Frequently asked questions

What is the difference between Box JWT authentication and standard OAuth 2.0 for Retool?

Box's JWT (server-to-server) authentication allows Retool to access Box as a service account without any individual user needing to authorize Box through a browser OAuth flow. This is the right choice for Retool internal tools where you want all users to access Box content through a shared service account. Standard OAuth 2.0 (user authentication) would require each Retool user to individually authorize Box — appropriate when you need per-user Box access with individual audit trails, but more complex to set up in Retool.

Does Retool have a native Box connector?

No. As of 2026, Retool does not include Box in its native connector catalog. You must connect using Retool's generic REST API Resource type with Box's OAuth JWT authentication, as described in this guide. Unlike native connectors that provide action dropdowns and simplified authentication, the REST API Resource requires manually configuring each API endpoint path and response handling.

Can Retool display Box document previews inline?

Yes, using Box's embed preview URL. Box provides a preview URL for most file types (PDF, Word, PowerPoint, images, video) that can be embedded in an iframe. In Retool, use the Custom Component or HTML component to embed Box's preview URL: https://app.box.com/file/{fileId}. Note that the embedded preview requires the viewing user to have an active Box session. For unauthenticated previews, generate a Box shared link with preview permissions and embed that URL instead.

How does Retool handle Box's 10 API requests per second rate limit?

For interactive Retool dashboards with user-triggered queries, the 10 requests per second limit is rarely a concern — users don't make dozens of API calls per second. The limit becomes relevant in Retool Workflows that batch-process Box items in a Loop block. Implement a Wait block of 200ms between iterations in high-volume workflow loops to stay under the rate limit. For the Management API (admin operations), Box's rate limit is lower — check Box's documentation for specific endpoint limits.

Can I use Retool to connect to Box Shield or Box Governance features?

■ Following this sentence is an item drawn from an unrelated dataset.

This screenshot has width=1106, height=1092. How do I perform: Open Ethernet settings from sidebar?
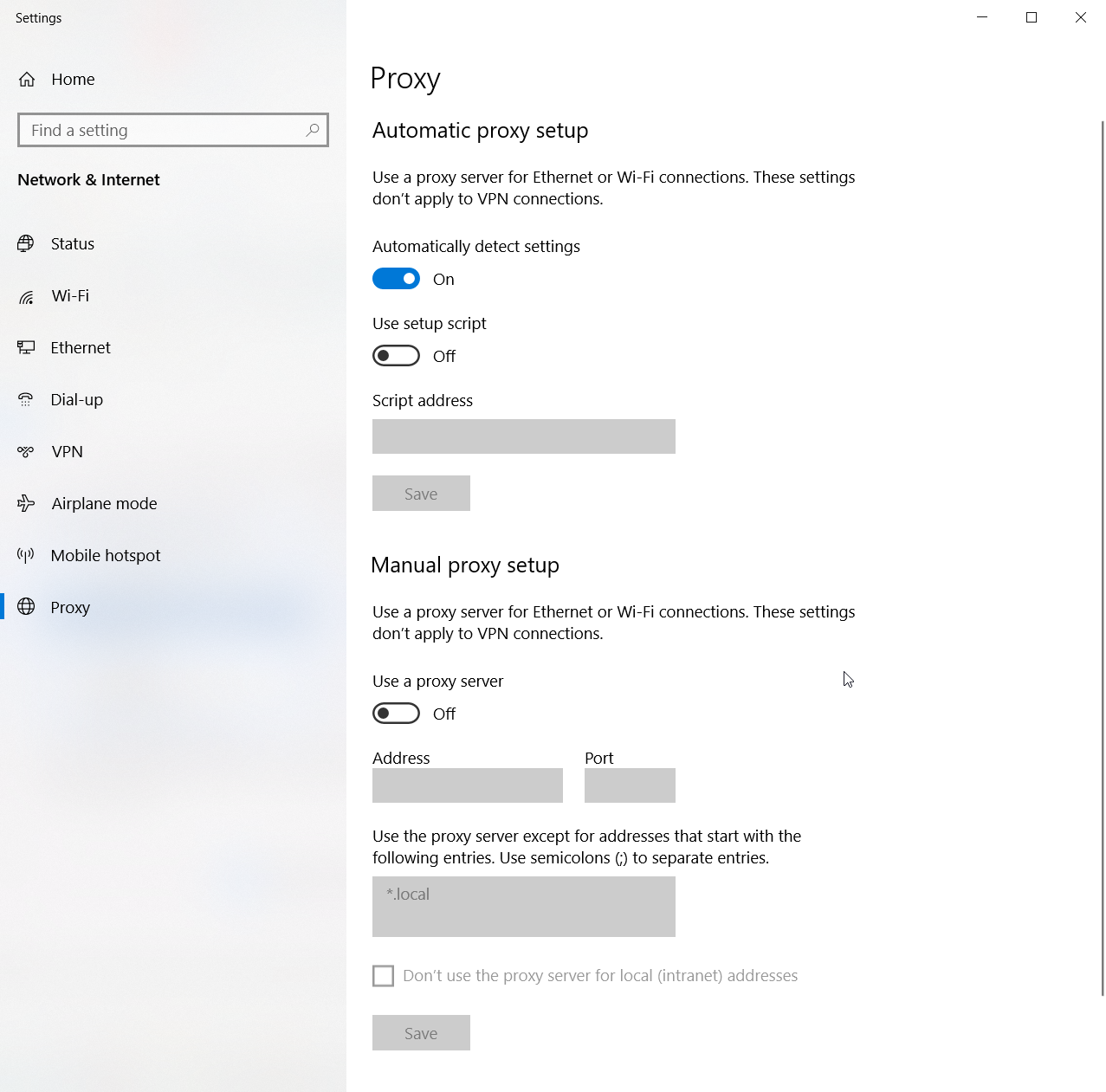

Box Shield (data loss prevention, anomaly detection) and Box Governance (retention policies, legal holds) are managed through the Box Admin Console and their own APIs — separate from the Box Content API that Retool uses for file operations. You can call Box's Admin API endpoints for governance operations from Retool using the same REST API Resource, as long as the JWT service account has the required admin scopes. However, Box Shield alerts and governance workflows are better managed in Box's own interfaces or through Box's native webhook and event stream systems.